Exercises to complete:
A: Can you restate word for word the part of the storage contracts passage between "Operational pain appears" and "in user space.", inclusive?
B: Answer these questions about the storage contracts passage:
(i) What does the passage say storage choice really is?
(ii) Under "Before:", how is durable data treated?
(iii) What does the learning platform's database need durable space for?

That is the key idea: block, file, and object storage differ less in "speed" than in semantics. They differ in what the client is allowed to do, what metadata model is exposed, who owns naming, and how much coordination the system is trying to provide. Once you see that, the choice becomes much clearer. You stop asking which storage type is modern and start asking which contract matches the shape of the data.

This matters because wrong storage choices create friction everywhere else. A database forced onto the wrong abstraction loses control it depends on. Shared application code becomes awkward if all it gets are opaque objects. Massive media archives become harder to operate if they are treated like mutable shared files when they mostly behave like immutable blobs. Storage choice is therefore really interface choice.

Why This Matters

The problem: Storage conversations often collapse into vendor defaults or product popularity, which hides the fact that different workloads need fundamentally different storage contracts.

Before:

Durable data is treated as one generic category.
Teams compare products without first naming mutability, naming model, or sharing needs.
Operational pain appears later because the application is fighting the storage semantics.

After:

Storage is chosen according to the interface and coordination model the workload actually needs.
The team can explain why a database, shared directory, and media archive should not all sit on the same abstraction.
Trade-offs around mutation, namespace, durability, and scale are made explicit early.

Real-world impact: Better storage choices reduce operational complexity, improve performance for the right access patterns, and avoid forcing applications to simulate missing semantics badly in user space.

Learning Objectives

By the end of this session, you will be able to:

Distinguish the three storage contracts clearly - Explain block, file, and object storage by the semantics they expose, not just by example products.
Match workloads to the right abstraction - Decide which contract fits a database volume, shared file tree, media blob store, or backup archive.
Reason about trade-offs explicitly - Evaluate control, naming, mutation, coordination, and scale without reducing the discussion to vendor comparison.

Core Concepts Explained

Concept 1: Block Storage Gives Raw Mutable Space and Pushes Structure Upward

Suppose the learning platform's database needs durable space for its pages, indexes, and write-ahead log. It does not want the storage layer deciding what a "file" or "directory" means. It wants addressable storage it can organize itself.

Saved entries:

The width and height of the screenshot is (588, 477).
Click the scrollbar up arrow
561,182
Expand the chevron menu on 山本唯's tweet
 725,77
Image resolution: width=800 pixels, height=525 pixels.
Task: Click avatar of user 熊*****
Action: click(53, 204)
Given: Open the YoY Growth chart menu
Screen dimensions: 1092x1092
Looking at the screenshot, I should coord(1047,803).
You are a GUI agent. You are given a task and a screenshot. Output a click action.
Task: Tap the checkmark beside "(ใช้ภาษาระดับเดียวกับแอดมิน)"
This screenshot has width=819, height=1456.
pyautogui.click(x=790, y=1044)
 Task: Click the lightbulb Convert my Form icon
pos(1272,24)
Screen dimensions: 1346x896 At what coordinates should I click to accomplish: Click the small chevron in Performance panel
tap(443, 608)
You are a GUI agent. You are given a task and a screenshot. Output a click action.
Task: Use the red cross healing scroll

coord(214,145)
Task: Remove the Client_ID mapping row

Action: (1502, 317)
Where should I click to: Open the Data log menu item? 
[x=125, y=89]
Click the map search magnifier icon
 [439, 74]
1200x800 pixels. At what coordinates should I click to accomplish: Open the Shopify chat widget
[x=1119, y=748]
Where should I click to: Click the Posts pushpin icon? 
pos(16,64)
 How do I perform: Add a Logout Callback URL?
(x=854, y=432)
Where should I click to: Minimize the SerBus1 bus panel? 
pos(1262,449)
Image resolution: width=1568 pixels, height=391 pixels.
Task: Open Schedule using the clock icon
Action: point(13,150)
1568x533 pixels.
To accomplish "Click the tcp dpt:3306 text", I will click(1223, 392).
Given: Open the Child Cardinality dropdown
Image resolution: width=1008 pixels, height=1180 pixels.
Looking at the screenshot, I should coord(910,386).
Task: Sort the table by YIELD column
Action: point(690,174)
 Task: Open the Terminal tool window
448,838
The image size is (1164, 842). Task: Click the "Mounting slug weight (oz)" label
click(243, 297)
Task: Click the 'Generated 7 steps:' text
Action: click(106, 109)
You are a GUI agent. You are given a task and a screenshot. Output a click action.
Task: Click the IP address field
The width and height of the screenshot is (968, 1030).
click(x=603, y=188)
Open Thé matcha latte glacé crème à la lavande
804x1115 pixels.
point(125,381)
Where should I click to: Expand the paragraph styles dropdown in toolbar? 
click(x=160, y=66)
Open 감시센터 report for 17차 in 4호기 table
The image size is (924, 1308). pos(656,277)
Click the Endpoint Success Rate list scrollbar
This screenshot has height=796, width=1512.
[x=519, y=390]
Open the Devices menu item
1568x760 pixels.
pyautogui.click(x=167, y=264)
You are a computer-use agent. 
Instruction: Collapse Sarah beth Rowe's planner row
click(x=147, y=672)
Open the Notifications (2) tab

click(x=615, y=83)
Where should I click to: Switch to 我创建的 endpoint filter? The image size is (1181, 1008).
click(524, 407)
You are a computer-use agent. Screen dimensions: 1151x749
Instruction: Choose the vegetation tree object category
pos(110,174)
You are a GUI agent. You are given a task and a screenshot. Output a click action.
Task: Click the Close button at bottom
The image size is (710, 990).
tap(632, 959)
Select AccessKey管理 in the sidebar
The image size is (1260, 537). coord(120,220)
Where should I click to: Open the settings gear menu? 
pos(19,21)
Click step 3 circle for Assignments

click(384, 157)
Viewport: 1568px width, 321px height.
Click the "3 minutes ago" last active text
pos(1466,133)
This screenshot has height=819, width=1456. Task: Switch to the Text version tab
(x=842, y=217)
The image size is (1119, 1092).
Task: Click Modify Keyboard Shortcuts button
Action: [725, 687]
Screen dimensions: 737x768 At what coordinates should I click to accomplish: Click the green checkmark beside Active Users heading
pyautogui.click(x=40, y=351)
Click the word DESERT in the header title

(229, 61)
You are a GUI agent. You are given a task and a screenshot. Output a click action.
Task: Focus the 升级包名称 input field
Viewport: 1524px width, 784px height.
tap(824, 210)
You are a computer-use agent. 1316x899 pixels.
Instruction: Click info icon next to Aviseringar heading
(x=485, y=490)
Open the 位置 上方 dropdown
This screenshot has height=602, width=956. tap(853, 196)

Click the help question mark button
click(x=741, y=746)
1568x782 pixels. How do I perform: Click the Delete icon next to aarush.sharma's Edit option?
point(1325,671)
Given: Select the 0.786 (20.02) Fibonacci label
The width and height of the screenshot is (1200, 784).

Solutions to the exercise:
A:
Operational pain appears later because the application is fighting the storage semantics.

After:

Storage is chosen according to the interface and coordination model the workload actually needs.
The team can explain why a database, shared directory, and media archive should not all sit on the same abstraction.
Trade-offs around mutation, namespace, durability, and scale are made explicit early.

Real-world impact: Better storage choices reduce operational complexity, improve performance for the right access patterns, and avoid forcing applications to simulate missing semantics badly in user space.

B:
(i) Interface choice.
(ii) As one generic category.
(iii) Its pages, indexes, and write-ahead log.